TEXTO SELECCIONADO:
«Maldito baile de muertos
pólvora de la mañana»
Al alba, Luis Eduardo Aute
Ritos iniciales: memoria de los últimos fusilados
El 27 de septiembre de 1975, el régimen franquista, acorralado internacionalmente y enfrentado a un final que ya se intuía inevitable, ejecutó a tres militantes del FRAP –José Humberto Baena, Ramón García Sanz y José Luis Sánchez Bravo– y a dos de ETA –Juan Paredes Manot Txiki y Ángel Otaegui–. Cinco vidas segadas en un intento desesperado de demostrar fuerza cuando la debilidad era ya inocultable. El mensaje era claro: el franquismo no se iba a marchar sin antes dejar claro quién mandaba y con qué métodos. «Morir matando» fue la última lección de un régimen nacido y sostenido por la violencia.
Las protestas y peticiones de clemencia resonaron por todo el mundo. Hasta personas nada sospechosas de estar en contra del régimen como Nicolás Franco, mismísimo hermano del dictador, o el Papa Pablo VI, suplicaron que se revocaran las penas y no se ejecutaran. Las manifestaciones se sucedieron en decenas de países alrededor de los cinco continentes. Dirigentes de multitud de Estados que rápidamente cayeron víctimas del efecto amnésico de los Pactos de la Moncloa se pronunciaron en contra y exigieron la amnistía.
Nada sirvió; los cinco fueron ejecutados al alba y, con ello, quedó firmado con sangre que el dictador podría estar moribundo pero que se encargaría de morir matando.

FILAS EXTRAÍDAS:
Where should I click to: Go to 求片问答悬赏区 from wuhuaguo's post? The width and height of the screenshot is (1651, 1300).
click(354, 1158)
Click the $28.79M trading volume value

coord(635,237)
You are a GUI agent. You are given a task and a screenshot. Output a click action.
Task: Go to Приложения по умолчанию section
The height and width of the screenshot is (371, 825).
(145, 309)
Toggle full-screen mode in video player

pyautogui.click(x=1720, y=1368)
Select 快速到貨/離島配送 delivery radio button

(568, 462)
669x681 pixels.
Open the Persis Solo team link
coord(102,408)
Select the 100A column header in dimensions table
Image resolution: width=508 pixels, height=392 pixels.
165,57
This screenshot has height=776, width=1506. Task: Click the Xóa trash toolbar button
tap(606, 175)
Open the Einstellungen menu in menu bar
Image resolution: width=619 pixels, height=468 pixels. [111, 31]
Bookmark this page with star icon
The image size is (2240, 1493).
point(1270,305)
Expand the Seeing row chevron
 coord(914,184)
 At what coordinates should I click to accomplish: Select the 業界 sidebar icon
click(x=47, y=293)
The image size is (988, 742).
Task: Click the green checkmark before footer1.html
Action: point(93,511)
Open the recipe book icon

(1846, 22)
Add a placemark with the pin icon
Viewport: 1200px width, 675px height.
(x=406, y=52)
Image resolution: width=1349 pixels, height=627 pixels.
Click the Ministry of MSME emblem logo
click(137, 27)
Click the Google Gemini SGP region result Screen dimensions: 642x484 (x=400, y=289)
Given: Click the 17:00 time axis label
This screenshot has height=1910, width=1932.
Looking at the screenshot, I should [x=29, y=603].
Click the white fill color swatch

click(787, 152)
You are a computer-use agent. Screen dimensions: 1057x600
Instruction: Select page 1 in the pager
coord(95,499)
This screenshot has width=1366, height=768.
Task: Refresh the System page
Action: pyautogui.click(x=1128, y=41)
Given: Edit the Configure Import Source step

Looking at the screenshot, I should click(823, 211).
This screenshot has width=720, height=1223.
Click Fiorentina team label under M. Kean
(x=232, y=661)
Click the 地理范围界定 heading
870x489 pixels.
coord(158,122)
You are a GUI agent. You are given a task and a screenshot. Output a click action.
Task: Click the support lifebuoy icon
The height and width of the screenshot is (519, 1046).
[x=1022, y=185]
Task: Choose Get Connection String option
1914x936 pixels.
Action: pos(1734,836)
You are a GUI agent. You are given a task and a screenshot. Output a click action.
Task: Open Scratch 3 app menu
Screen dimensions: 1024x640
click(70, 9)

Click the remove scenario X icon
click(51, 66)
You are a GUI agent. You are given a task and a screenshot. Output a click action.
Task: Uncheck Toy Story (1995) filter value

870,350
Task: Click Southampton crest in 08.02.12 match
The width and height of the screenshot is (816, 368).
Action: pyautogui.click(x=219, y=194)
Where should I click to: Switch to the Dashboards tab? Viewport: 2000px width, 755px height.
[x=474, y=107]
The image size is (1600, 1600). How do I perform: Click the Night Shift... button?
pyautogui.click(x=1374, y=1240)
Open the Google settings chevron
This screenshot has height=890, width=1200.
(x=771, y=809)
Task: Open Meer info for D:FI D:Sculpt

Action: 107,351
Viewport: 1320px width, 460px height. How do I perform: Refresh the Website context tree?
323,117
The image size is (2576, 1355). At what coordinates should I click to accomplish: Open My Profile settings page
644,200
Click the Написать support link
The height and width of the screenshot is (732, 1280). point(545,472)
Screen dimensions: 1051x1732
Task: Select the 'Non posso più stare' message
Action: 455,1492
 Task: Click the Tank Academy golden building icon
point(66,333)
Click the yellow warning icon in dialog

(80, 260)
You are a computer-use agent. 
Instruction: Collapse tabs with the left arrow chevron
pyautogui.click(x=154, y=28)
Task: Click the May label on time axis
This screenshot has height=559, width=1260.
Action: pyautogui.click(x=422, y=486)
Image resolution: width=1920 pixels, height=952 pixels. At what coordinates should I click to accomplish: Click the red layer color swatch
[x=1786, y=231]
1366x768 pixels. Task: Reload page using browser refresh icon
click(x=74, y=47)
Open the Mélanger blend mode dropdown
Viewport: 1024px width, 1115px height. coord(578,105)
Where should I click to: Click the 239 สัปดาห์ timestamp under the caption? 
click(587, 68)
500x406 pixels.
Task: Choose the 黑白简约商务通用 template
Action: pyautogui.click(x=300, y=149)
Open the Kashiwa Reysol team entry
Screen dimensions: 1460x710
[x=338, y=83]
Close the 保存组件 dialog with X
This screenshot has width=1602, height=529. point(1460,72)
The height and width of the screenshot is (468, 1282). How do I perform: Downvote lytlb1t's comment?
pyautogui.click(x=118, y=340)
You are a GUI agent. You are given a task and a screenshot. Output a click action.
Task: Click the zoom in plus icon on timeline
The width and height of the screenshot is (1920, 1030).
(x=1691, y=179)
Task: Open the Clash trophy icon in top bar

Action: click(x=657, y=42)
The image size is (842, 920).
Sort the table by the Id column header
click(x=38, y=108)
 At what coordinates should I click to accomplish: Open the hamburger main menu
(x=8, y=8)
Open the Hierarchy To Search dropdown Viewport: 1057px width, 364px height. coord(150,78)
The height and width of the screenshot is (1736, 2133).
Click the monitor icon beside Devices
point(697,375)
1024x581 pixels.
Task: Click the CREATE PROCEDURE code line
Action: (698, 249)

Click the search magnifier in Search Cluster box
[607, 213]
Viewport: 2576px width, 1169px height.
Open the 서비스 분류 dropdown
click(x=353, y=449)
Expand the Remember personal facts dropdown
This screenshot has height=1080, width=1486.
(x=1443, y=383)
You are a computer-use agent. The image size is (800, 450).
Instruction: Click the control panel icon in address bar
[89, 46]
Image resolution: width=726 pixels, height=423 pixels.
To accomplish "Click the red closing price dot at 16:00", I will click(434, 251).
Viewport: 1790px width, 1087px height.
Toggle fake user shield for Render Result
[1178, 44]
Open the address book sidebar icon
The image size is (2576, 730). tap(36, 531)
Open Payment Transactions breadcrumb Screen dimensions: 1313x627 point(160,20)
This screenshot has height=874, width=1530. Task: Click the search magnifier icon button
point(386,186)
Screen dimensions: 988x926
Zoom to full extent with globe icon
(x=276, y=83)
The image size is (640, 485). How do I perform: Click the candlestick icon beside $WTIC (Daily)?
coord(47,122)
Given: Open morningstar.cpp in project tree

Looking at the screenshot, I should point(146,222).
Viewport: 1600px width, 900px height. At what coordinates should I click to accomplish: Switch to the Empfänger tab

CONSIGNA 1: Enumera a todas las personas que, según el texto sobre los últimos fusilados del franquismo, fueron ejecutadas el 27 de septiembre de 1975.
CONSIGNA 2: Reúne cada línea de las filas que contenga la cadena "axis", teniendo en cuenta mayúsculas y minúsculas.

RESPUESTA DESARROLLADA 1: José Humberto Baena, Ramón García Sanz y José Luis Sánchez Bravo, del FRAP; Juan Paredes Manot Txiki y Ángel Otaegui, de ETA.

RESPUESTA DESARROLLADA 2:
Given: Click the 17:00 time axis label
Task: Click the May label on time axis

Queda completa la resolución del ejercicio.